Walmart: Short-Term Pain Will Lead to Long-Term Stock Price Gains

Retail giant's transformation strategy could create a stronger business that offers a value investing opportunity

Article's Main Image

Recent first quarter results released by Walmart (WMT, Financial) showed that the company is experiencing a period of major change. Total revenue was $122.7 billion, which is a 4.4% increase versus the first quarter of the prior fiscal year. However, excluding the favorable impact of exchange rate changes, revenue was 2.7% higher than the comparable period.

Comparable sales at U.S. Walmart stores moved 2.1% higher, with customer traffic gaining 0.8%. Comparable sales at Sam’s Club stores were up 3.8%, while customer traffic gained 5.6%. Internationally, revenue increased by 4.5% on a constant currency basis.

But profitability in the first quarter declined sharply, with earnings per share down 28% at 72 cents. Profit margins came under pressure due to competitive pricing, as well as higher shipping costs.

Growth potential

The company’s mixed results have meant that investor sentiment has been relatively subdued since they were released. The Walmart stock price has been relatively flat since mid-May, while the S&P 500 index has posted modest gains of 2%. Meanwhile, in the last five years, the retailer has underperformed the wider index by around 50%.

1543822379.png

Looking ahead, Walmart could generate improving levels of profitability and a higher stock price. The company is focused on increasing its exposure to online sales and is enjoying success in doing so. After a slowdown in e-commerce growth in the fourth quarter of the previous fiscal year, online sales growth was 33% in the first quarter of the current year. The company expects it to be up 40% for the full year, and its decision to move into home delivery could prove to be a significant growth catalyst.

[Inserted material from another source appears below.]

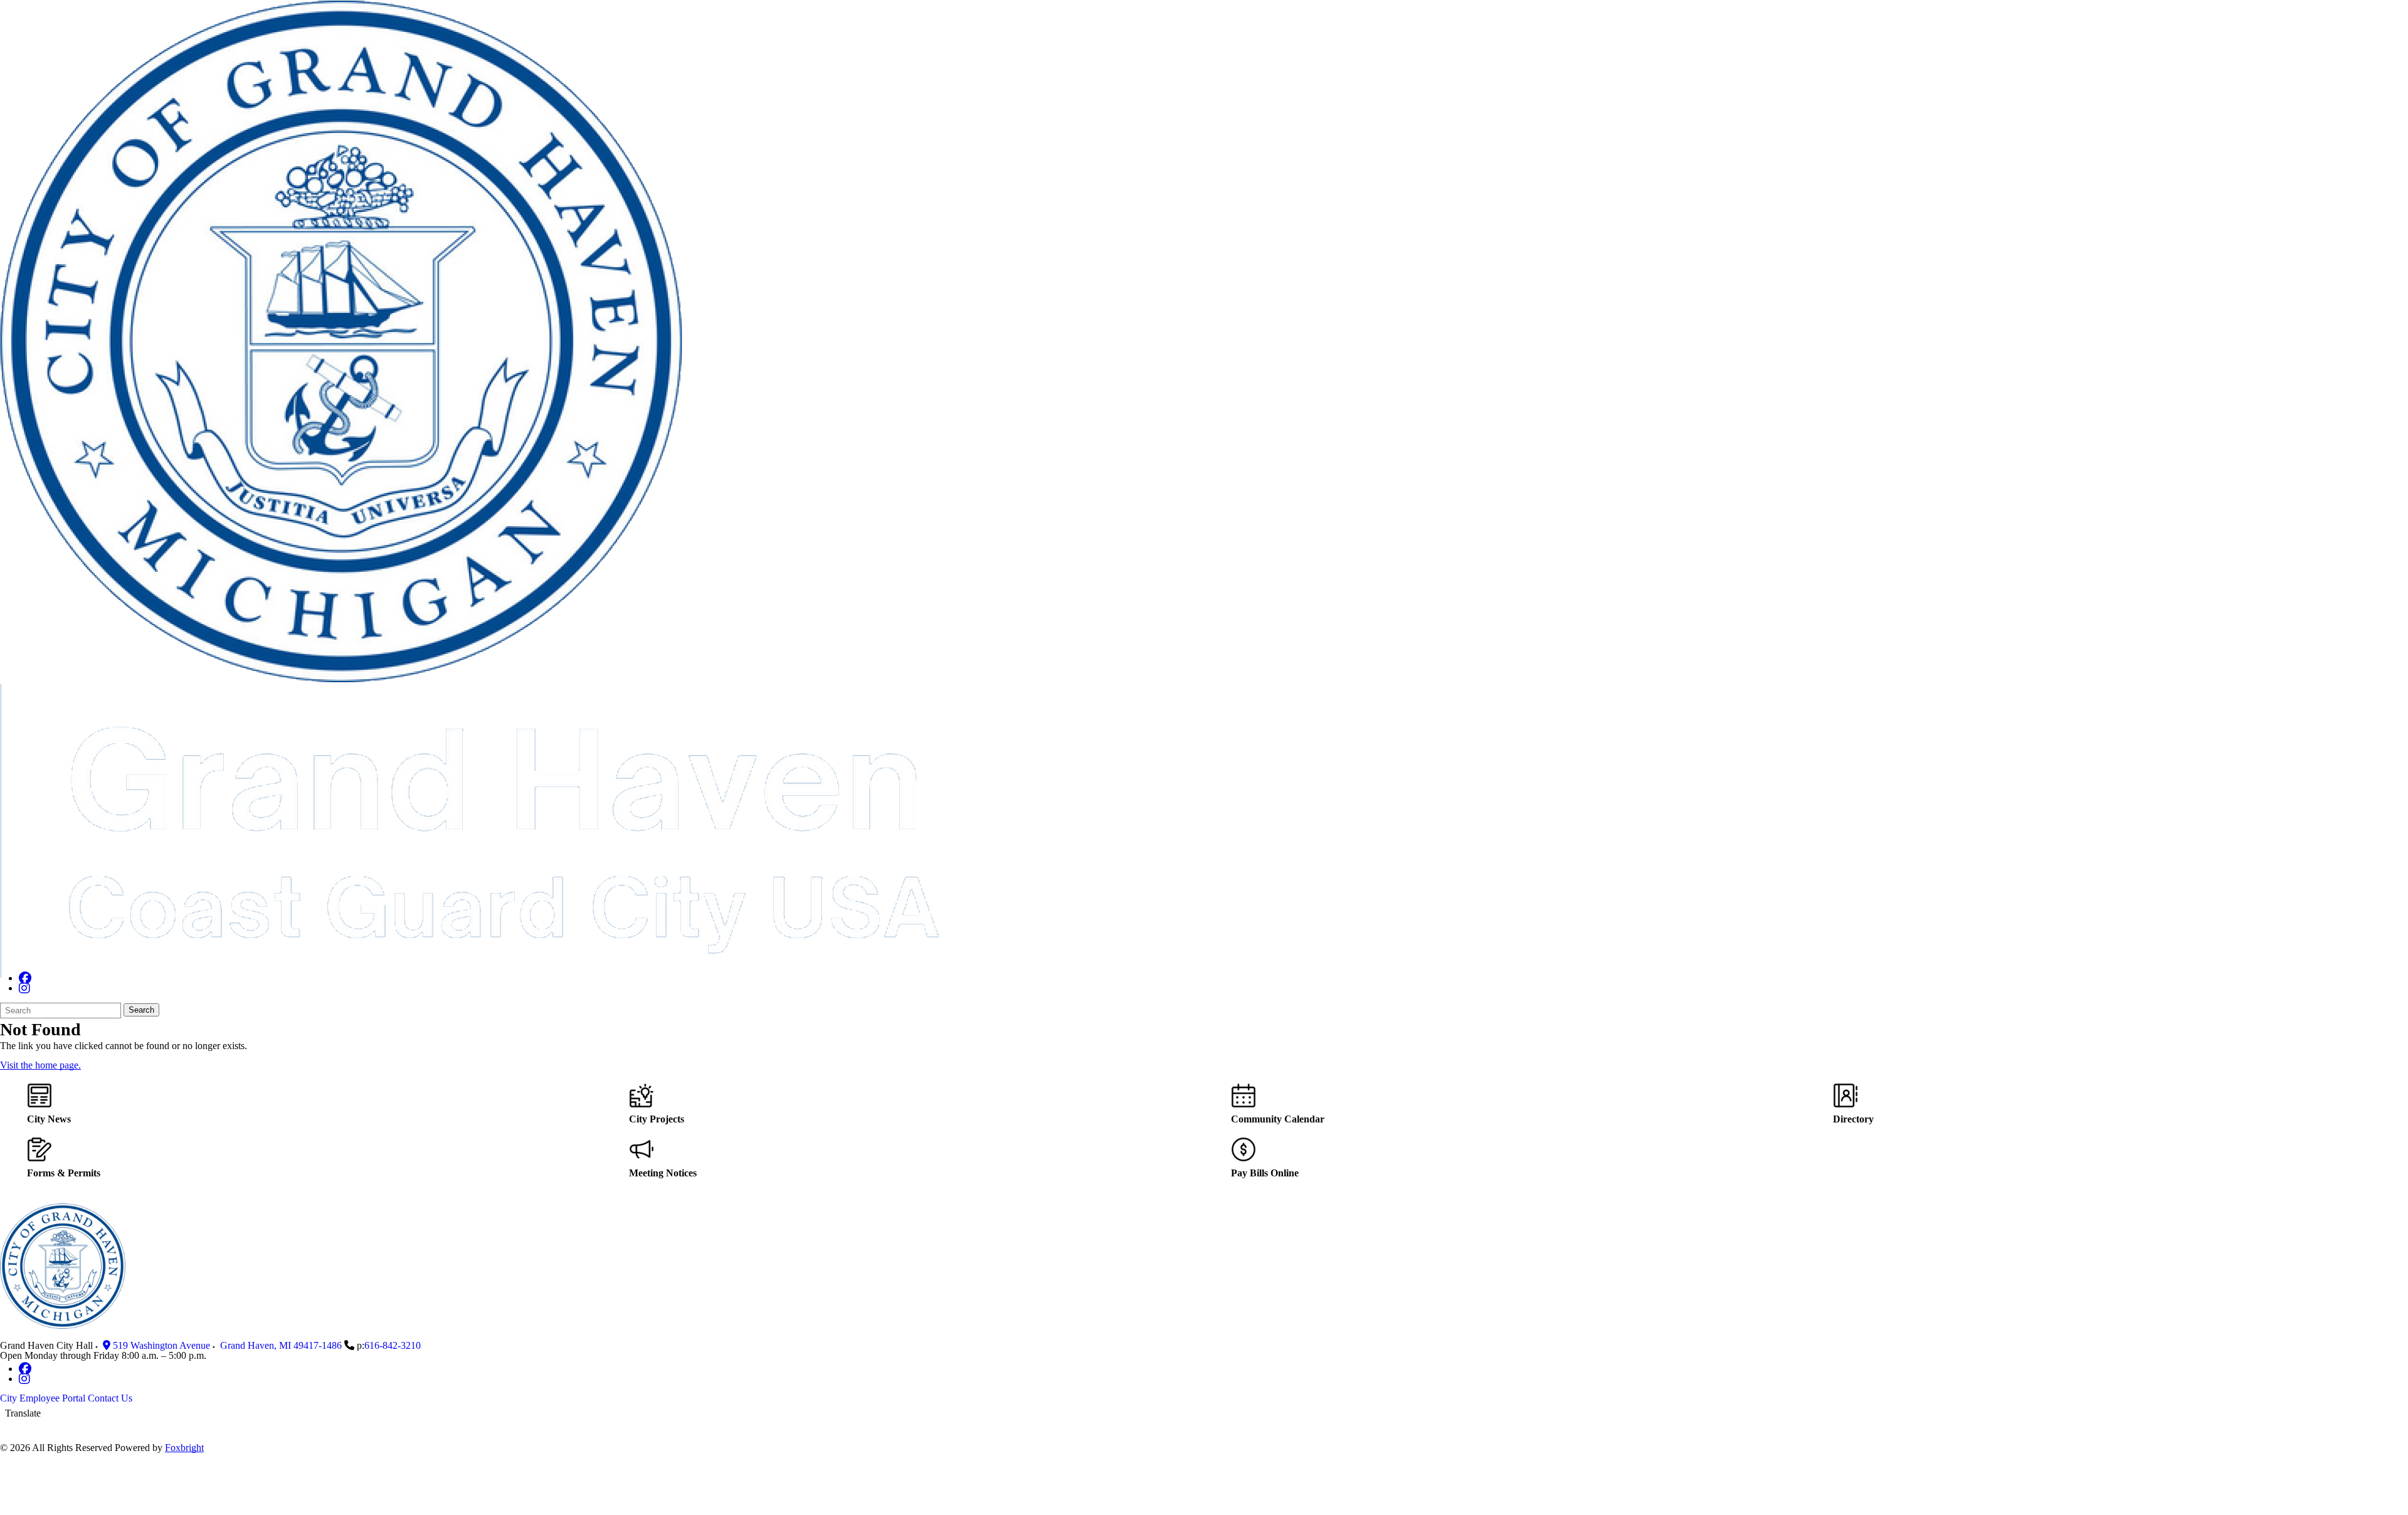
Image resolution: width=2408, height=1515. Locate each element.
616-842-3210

Walmart already has a pickup option for online grocery orders at over 1,000 retail locations across the U.S. It plans to increase that number to 2,000 by the end of the year, while also adding delivery as an option to 800 stores by 2019. This will mean that 40% of the U.S. population will be able to receive Walmart deliveries within a matter of months. This could provide a boost to the company’s growth rate, since online shoppers have basket sizes that are significantly higher than shoppers who only visit their physical stores.

The company is also expanding its online presence abroad. It has targeted the Indian economy through its acquisition of e-commerce specialist Flipkart for around $16 billion in return for a 77% stake. With online retail sales in India expected to reach $200 billion within eight years, this could provide the company with a further online growth avenue in the long run.

Changing business model

Rationalization of its asset base could also create a simpler business model that is more focused on its e-commerce growth potential. The decision to merge Asda with Sainsbury’s in the U.K. has netted Walmart $4 billion in return for a 42% stake in what could be a dominant retailer.

Synergies from the deal plus a lower cost base than many of its rivals could lead to improved sales growth in a highly competitive market. And with the sale of 80% of its Brazilian business yielding up to $250 million depending on performance, the company will be able to focus on its core operations to a greater extent.

Further, the company’s decision to focus increasingly on innovation could lead to stronger financial performance. Developments such as its personal shopper service, Jetblack, could allow the company to access younger and more affluent customers. It is essentially a virtual personal shopper that can shop for any request made via text. Similarly, the decision to open a smaller, convenience-focused Sam’s Club operation in Dallas highlights the company’s willingness to adapt to changing consumer trends. This could boost sales growth and lead to a smoother shopping process for customers that is focused on an increasingly digital experience.

Risks

One challenge facing Walmart is the cost of transforming its business. As mentioned, profitability in the first quarter declined, with additional e-commerce transportation expenses contributing to its fall. Investment in its online sales infrastructure also hurt the company’s bottom line, while there have been question marks surrounding the price paid for expansion in India. The price paid for Flipkart values the company at over $20 billion for a business that saw revenue growth slow to 29% in 2017 and losses grow by 68% in the same year.

Walmart looks set to be in a strong position to quickly scale-up its operations in India, however, with Flipkart offering potential synergies with the company’s existing operations in the country. And while profitability may be hurt in the near term by the additional investment in e-commerce operations, in the long run it has the potential to rejuvenate growth across the business. On a global basis, the online grocery market is forecast to grow at a CAGR of 17% between 2017 and 2022. This could catalyse the company’s future earnings-per-share growth rate and stock price.

Verdict

While the stock price performance of Walmart has disappointed in recent years and its first quarter results were mixed, it seems to have a sound growth strategy. Its focus on e-commerce growth could allow it to capitalize on global consumer trends, while expansion into new territories could allow it to gain access to higher growth rates. A focus on its core operations and on innovation could also mean it delivers improving financial performance.

Although the cost of transformation may be high in the short run, improving sales and earnings per share growth could be ahead in the long run. As a result, there could be a value investment opportunity on offer following the stock’s underperformance of the S&P 500.